Despite enormous expenditures and remarkable breakthroughs in medical treatment, the United States behavioral health care system does not consistently deliver safe and effective treatment to those with serious and persistent mental illness (SPMI), many of whom go untreated or inadequately treated. Now, as the nation stands at the doorstep of fundamental reforms that offer insurance benefits for those without them, remove inequitable treatment limits and financial barriers to mental health treatments, and promote integrated primary and behavioral health care, we have an enormous opportunity to close the gap between the availability of effective treatments and providing them in a manner that promotes recovery. By enhancing transparency, new quality measures that promote feedback to providers and enable value-based purchasing represent an essential tool to achieve the full promise of these reforms.
In August 2010, the U.S. Department of Health and Human Services Office of the Assistant Secretary for Planning and Evaluation (ASPE) contracted with Mathematica Policy Research and its subcontractor--the National Committee for Quality Assurance (NCQA)--to develop evidence-based quality measures to assess the quality of care provided to Medicaid enrollees diagnosed with schizophrenia. The goal of the project was to create a set of claims-based ambulatory care measures that meet National Quality Forum (NQF) criteria for importance, scientific acceptability, usability, and feasibility and would thus be suitable for submission to the NQF for endorsement consideration.
The project began with a review of existing literature and other evidence describing evidence-based practices for people with schizophrenia. Assisted by expert consultants, this effort emphasized the findings of the Schizophrenia Patient Outcomes Research Team (PORT) and allowed the team to create concepts for new measures that assess the quality of medication management, underuse of evidence-based psychosocial treatments, and access to primary care and preventive health services. Once the measure concepts were vetted by a Technical Advisory Group (TAG), we developed draft specifications and sought comment from measure stakeholders, including representatives from managed behavioral healthcare organizations (MBHOs), Medicaid medical directors, and state mental health directors to assess their perspectives on the importance, scientific acceptability, usability, and feasibility of the proposed measures. After these key stakeholders gave their input, measure specifications were posted for public comment, and they were pilot-tested using Medicaid Analytic eXtract (MAX) data from 2007 and 2008 to further assess their feasibility, reliability, and validity. Throughout the project, the project team received valuable advice and guidance from ASPE, members of the TAG, and our project consultants.
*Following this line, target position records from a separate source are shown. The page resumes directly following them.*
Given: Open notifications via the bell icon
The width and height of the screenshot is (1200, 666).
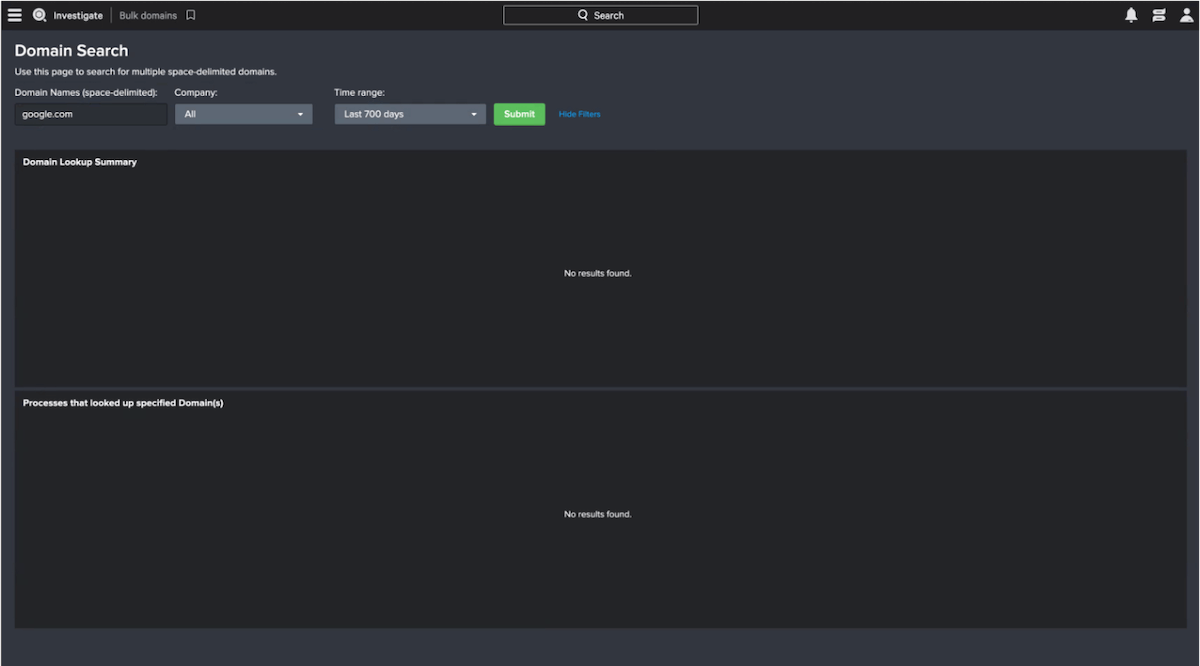Looking at the screenshot, I should 1130,14.
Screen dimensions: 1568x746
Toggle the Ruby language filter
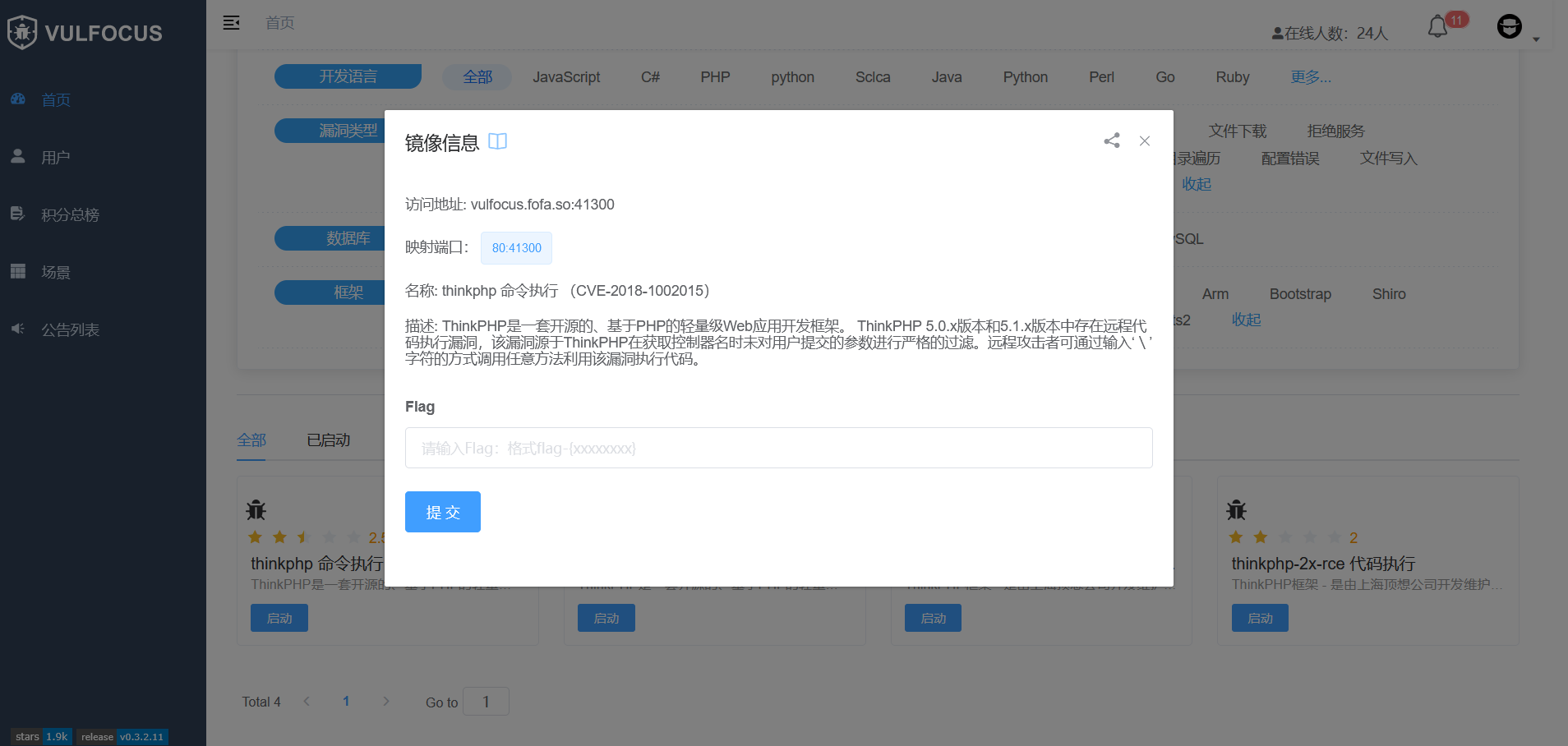(1231, 76)
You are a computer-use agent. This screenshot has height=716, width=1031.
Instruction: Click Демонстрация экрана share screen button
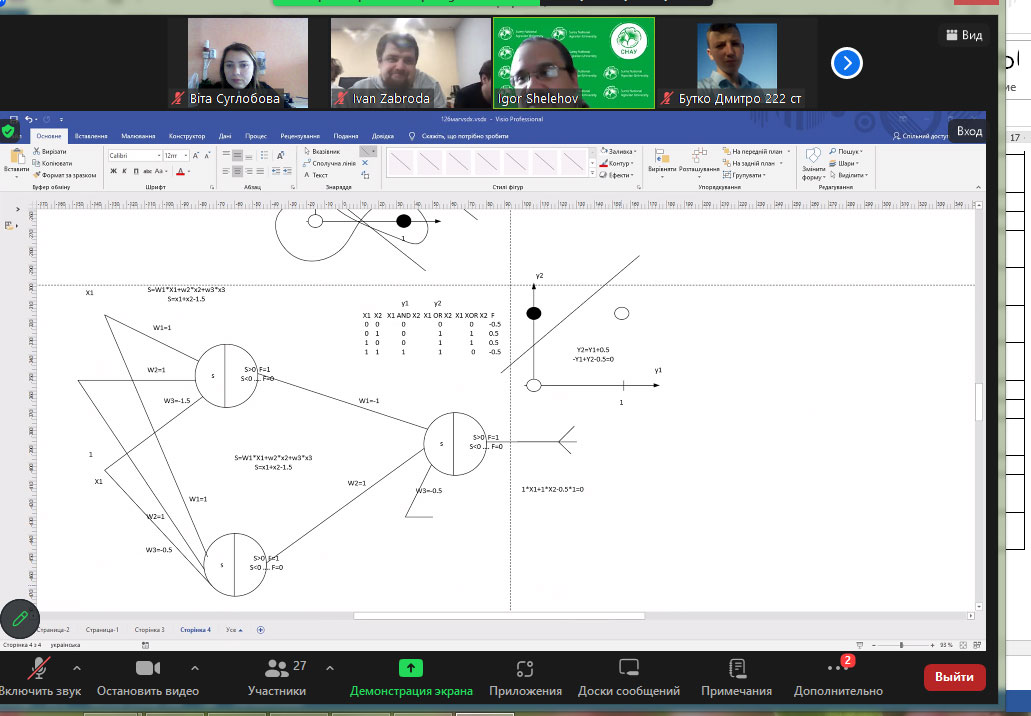(x=411, y=676)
This report presents a chronology of the process, key findings, and lessons learned during our project to develop claims-based measures of services provided to Medicaid enrollees with schizophrenia that meet key NQF criteria. Chapter II reviews that process and describes how several findings in our data collection changed the course of measure development. Chapter III summarizes key findings from our field and pilot-testing efforts, and Chapter IV discusses lessons learned that we hope will improve the process of measure development and the quality of the resulting measures. The appendices contain all key documents produced throughout the project, including material presented at each TAG meeting, pilot-testing results, and the candidate measure summary information.